The defense contractors, who populate new office towers throughout Washington's suburbs and have been a major driver of the local economy, are a significant source of budgetary bloat, Gates said. "We ended up with contractors supervising other contractors -- with predictable results," he said in the speech Saturday.

Gates rattled off examples of costly bureaucracy inside the military, as well. A simple request for a dog-handling team in Afghanistan must be reviewed and assessed at multiple high-level headquarters before it can be deployed to the war zone. "Can you believe it takes five four-star headquarters to get a decision on a guy and a dog up to me?" Gates said to reporters Friday.

More than two decades after the end of the Cold War, the military still has more than 40 generals, admirals or senior civilian equivalents working in Europe. "Yet we scold our allies over the bloat in NATO headquarters," he said.

Gates's new focus on slashing Pentagon bureaucracy is driven by the realization that politics is severely constraining his ability to make cuts elsewhere.

The Pentagon chief has complained in recent weeks that spending on major weapons is often disconnected from real-world threats. He has noted, for example, that United States maintains 11 aircraft-carrier strike groups at a time when no other country has more than one and questioned whether that huge advantage amounts to overkill.

The Pentagon, however, has no plans to scrap a $10 billion to $15 billion aircraft carrier, despite the vessels' increasing vulnerability to precision weapons. "I may want to change things, but I am not crazy," Gates told reporters. "I am not going to cut a carrier. Okay. But people ought to start thinking about how they are going to use carriers in a time when you have highly accurate cruise and ballistic missiles that can take out a carrier."

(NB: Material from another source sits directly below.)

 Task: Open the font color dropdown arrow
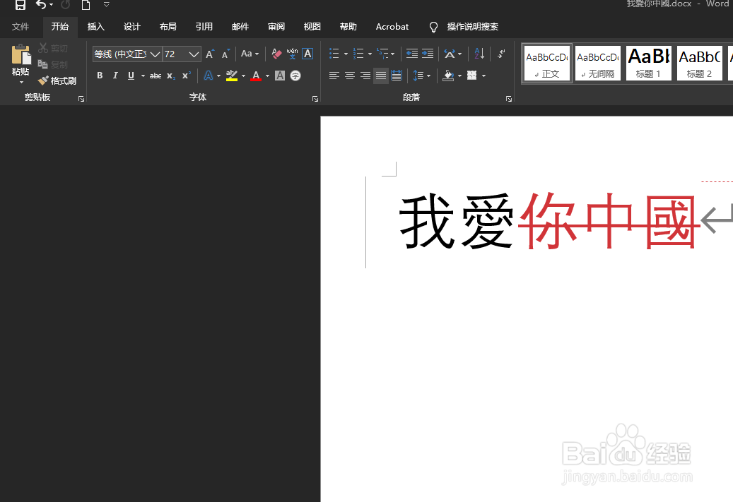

The defense secretary's ability to cut personnel costs has also been constrained by Congress, which is loath to trim benefits for troops or veterans. "Leaving aside the sacred obligation we have to America's wounded warriors, health-care costs are eating the Defense Department alive, rising from $19 billion a decade ago to roughly $50 billion -- about the entire foreign affairs and assistance budget of the State Department," Gates said Saturday.

Gates spoke outside the Eisenhower library beneath an American flag and two large banners bearing Ike's likeness, and often Gates seemed to be channeling the former president's concerns that massive military spending could, over time, weaken the country. "Eisenhower was wary of seeing his beloved republic turn into a muscle-bound, garrison state -- militarily strong, but economically stagnant and strategically insolvent," he said.